DATA TO USE

--- START ---

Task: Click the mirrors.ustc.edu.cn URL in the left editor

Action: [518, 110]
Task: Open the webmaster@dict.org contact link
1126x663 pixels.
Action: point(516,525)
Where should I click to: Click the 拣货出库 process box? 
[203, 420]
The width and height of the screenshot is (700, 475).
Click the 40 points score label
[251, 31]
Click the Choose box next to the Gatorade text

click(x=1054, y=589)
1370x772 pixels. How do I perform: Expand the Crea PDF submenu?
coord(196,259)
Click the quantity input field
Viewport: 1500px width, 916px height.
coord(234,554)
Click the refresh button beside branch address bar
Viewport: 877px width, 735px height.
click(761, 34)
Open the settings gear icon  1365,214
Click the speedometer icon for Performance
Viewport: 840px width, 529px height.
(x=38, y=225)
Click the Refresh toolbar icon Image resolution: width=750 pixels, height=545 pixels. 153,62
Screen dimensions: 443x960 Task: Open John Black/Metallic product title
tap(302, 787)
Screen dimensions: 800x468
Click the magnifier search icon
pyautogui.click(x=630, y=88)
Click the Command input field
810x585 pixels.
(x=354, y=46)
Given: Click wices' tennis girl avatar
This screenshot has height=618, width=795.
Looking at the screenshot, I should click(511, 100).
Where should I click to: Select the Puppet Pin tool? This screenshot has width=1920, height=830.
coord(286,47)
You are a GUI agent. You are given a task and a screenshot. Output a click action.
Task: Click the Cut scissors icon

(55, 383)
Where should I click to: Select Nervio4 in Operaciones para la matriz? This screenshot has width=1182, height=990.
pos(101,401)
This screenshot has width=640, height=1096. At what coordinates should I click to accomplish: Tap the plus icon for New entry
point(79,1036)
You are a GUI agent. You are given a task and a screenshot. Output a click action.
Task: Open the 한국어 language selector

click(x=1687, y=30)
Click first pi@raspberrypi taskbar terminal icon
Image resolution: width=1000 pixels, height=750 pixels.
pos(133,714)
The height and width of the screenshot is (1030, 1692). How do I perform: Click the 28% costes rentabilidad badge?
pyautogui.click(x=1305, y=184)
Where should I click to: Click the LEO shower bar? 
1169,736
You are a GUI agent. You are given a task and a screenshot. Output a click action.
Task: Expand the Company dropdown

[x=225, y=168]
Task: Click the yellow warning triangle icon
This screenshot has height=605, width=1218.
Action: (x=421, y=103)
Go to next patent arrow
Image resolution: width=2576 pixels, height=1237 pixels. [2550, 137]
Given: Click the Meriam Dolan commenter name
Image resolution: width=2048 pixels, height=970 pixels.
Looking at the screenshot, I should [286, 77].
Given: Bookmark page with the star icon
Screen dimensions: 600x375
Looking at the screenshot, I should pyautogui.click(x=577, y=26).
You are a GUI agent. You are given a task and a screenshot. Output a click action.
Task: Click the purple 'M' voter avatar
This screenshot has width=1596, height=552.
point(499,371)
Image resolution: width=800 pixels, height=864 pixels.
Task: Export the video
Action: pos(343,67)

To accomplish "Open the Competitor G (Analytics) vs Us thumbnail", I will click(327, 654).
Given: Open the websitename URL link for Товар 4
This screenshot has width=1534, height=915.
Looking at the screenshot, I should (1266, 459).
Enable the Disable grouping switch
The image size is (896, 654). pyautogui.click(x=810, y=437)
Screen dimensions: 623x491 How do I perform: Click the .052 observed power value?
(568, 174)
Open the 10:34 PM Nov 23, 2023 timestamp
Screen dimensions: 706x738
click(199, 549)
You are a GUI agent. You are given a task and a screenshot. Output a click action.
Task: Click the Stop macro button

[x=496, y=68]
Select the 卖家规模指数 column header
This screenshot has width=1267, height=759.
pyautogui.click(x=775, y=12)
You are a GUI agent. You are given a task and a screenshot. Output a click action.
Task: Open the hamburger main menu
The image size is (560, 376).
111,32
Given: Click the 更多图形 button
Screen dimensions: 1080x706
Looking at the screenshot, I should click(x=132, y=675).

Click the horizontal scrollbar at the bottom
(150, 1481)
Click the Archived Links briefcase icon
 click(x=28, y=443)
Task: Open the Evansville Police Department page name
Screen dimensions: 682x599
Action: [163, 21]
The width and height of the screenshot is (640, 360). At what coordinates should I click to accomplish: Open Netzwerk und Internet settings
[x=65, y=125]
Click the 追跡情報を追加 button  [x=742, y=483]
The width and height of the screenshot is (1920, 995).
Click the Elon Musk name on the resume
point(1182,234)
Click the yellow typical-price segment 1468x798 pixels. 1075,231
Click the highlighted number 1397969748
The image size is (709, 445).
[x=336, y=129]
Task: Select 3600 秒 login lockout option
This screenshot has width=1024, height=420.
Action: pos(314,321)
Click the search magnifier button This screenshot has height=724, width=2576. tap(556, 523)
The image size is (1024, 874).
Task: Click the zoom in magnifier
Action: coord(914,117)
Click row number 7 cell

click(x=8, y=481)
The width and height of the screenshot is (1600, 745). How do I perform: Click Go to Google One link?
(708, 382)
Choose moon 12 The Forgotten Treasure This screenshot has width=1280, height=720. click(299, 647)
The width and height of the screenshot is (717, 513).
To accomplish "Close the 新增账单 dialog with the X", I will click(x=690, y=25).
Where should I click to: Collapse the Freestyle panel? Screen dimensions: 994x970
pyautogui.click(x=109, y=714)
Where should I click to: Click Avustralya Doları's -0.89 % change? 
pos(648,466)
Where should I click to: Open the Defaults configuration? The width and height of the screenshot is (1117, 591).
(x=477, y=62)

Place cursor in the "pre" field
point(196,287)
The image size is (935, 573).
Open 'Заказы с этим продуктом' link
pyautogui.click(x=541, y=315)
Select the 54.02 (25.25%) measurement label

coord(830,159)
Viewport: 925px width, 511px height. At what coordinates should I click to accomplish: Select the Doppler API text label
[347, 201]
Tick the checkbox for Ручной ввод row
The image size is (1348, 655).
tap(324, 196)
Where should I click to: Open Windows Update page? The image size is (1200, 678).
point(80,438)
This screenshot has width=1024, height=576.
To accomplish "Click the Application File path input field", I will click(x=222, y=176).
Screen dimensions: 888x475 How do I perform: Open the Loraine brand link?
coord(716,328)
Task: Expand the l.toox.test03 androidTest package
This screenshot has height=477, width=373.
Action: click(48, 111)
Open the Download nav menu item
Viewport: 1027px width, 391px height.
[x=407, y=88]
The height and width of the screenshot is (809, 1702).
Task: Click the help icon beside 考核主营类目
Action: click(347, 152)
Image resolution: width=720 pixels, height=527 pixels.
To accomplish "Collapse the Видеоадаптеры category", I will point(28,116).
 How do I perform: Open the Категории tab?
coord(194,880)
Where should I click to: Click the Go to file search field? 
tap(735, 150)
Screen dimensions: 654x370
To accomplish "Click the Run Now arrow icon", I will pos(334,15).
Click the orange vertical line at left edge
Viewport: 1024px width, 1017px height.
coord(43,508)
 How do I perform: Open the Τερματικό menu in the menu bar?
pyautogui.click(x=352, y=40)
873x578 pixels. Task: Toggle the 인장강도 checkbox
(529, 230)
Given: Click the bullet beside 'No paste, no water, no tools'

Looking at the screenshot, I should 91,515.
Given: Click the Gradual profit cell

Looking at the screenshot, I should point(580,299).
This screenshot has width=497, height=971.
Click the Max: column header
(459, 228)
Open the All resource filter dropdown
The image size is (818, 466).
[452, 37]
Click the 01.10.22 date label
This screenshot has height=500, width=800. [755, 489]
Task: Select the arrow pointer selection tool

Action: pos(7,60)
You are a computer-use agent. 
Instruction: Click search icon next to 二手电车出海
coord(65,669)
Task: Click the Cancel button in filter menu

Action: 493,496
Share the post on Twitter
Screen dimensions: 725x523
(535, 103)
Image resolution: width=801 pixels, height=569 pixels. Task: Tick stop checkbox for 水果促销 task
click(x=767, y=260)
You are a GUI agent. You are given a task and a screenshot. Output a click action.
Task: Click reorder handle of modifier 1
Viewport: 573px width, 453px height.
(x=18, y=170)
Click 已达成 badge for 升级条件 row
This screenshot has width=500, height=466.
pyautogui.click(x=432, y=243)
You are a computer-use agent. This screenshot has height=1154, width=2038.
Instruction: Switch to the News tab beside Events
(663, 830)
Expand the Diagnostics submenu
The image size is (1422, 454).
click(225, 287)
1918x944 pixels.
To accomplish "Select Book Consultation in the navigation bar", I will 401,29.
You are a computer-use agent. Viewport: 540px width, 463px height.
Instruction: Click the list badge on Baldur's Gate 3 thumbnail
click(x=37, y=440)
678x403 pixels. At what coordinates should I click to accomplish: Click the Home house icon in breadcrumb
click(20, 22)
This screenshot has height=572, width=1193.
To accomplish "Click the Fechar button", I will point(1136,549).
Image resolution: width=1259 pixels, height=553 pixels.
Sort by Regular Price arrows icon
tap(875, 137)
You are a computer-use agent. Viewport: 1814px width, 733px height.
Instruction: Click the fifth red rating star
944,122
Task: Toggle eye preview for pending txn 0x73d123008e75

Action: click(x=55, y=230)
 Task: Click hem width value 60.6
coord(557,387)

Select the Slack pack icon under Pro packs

--- END ---

WHAT IS NEEDED
Return every line of the records in which the word "with" is found.

RESULT OF THE TASK
Given: Bookmark page with the star icon
To accomplish "Close the 新增账单 dialog with the X", I will click(x=690, y=25).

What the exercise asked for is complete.